Dans les pays dits avancés comme dans les plus pauvres, beaucoup d'hommes souffrent du cynisme qui gouverne notre planète, semant l’injustice, la haine et la destruction. Ils aspirent à plus d'humanité, à être libérés de ce qui avilit et étouffe leur vie. Mais que font les Églises ? À quoi mènent leurs supplications, leurs exhortations et leurs rites alors qu'elles sont objectivement complices de l'ordre établi ? À part certaines initiatives aussi exceptionnelles qu’admirables, elles donnent globalement l’impression de s’être assoupies, d’être en porte-à-faux avec les réalités, et de se contenter de discourir en vain. Le manque de cohérence de leurs projets, le fossé qui sépare leurs déclarations et leurs engagements crèvent les yeux. Trop d’ecclésiastiques se contentent de magnifier le legs socioculturel dont ils se croient les dépositaires comme des gardiens de musées, oubliant que l'évangile les appelle à être des prophètes plutôt que les gestionnaires timorés et prudents d'un patrimoine.
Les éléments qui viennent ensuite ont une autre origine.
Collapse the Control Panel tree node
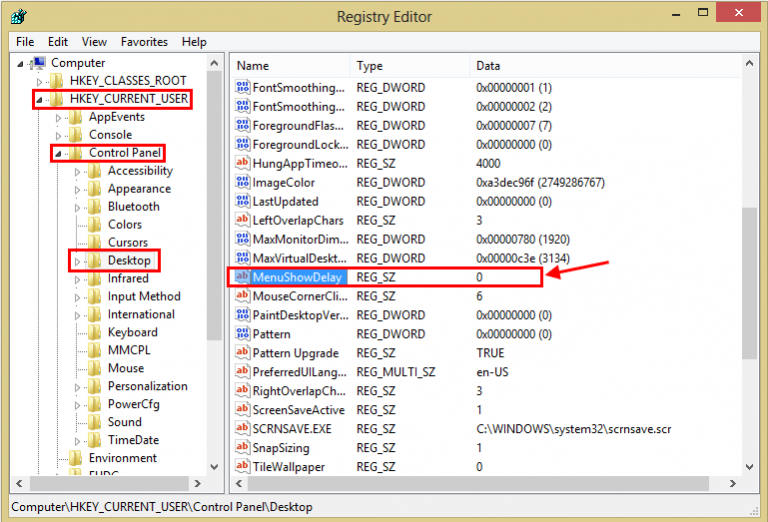Screen dimensions: 768x522 pyautogui.click(x=58, y=153)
Tout en exhibant leurs titres et leurs savoirs, nombre d'entre eux enfouissent le trésor qui leur a été confié.
« Sommes-nous encore protestants ? » s’est interrogé Philippe Aubert en présentant le projet de la « Semaine du protestantisme » à Storck. Une provocation d’autant plus opportune qu’elle implique la question préalable de savoir si nous sommes encore chrétiens... Ce ne sont, en tant que tels, ni notre histoire, ni notre patrimoine, ni les statistiques démographiques, ni les descriptions sociologiques, ni même les revendications théologiques qui permettent de répondre à ces questions cruciales dont dépend le devenir de notre foi et de notre confession. C’est d’abord notre vécu personnel et communautaire, notre fidélité aux hommes et à Dieu. Et là, tout doit être repensé et réengagé concrètement pour incarner l’évangile dans les réalités socioculturelles d’un monde qui s'est profondément sécularisé. Que la mémoire des grands réformateurs suscite les vocations dont le protestantisme a besoin aujourd’hui pour se réformer de nouveau et pour renaître ! Et que les croyants des différentes confessions chrétiennes se remettent en marche pour vivre l’évangile ensemble, en collaborant avec tous les hommes de bonne volonté, d'où qu'ils viennent !
Jacqueline Kohler
Notes
(1) Compte rendu de la Journée consistoriale qui s'est tenue à Storckensohn le 13 mai 2010, en la fête de l'Ascension.
(2) Le pasteur Rolland Kauffmman a exposé le projet d’une réflexion consacrée aux apports du septième art pour mieux comprendre l’évolution contemporaine, projet qu’il développera lui-même dans un article à paraître. Il est certain que la production cinématographique représente une dimension essentielle de la culture de notre temps, qu’elle nous interroge très sérieusement et peut nous apporter beaucoup. Vers quels engagements cela mènera-t-il au delà des échanges mondains ? Un défi à relever.